Exercise aim: Although the entries contain pictures, your copy should hold only their exact text.

Dataset excerpts:

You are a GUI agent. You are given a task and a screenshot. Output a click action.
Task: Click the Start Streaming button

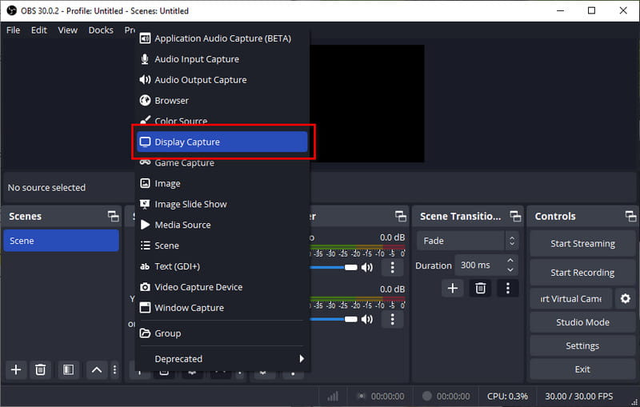[x=582, y=244]
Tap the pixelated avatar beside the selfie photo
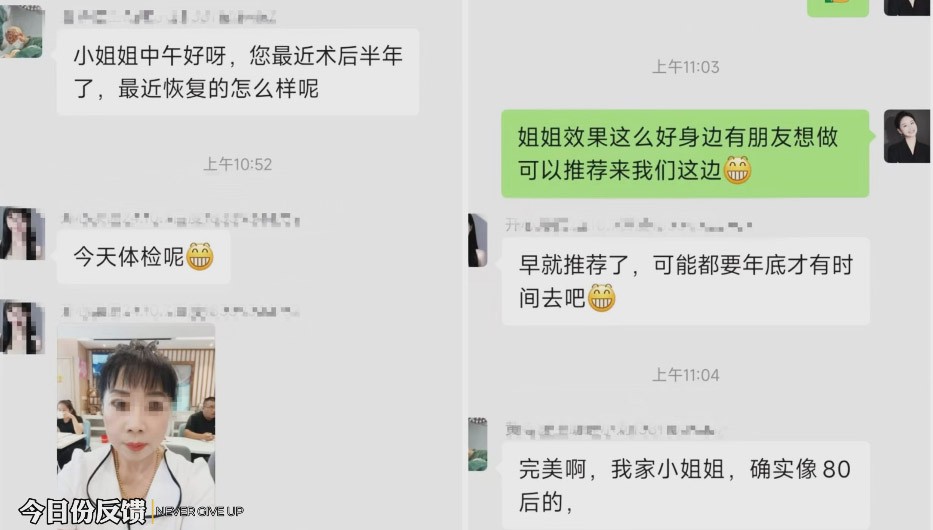This screenshot has height=530, width=933. [22, 327]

Solution for this problem:
You are a GUI agent. You are given a task and a screenshot. Output a click action.
Task: Click the Start Streaming button

[x=582, y=244]
Tap the pixelated avatar beside the selfie photo
This screenshot has height=530, width=933. [22, 327]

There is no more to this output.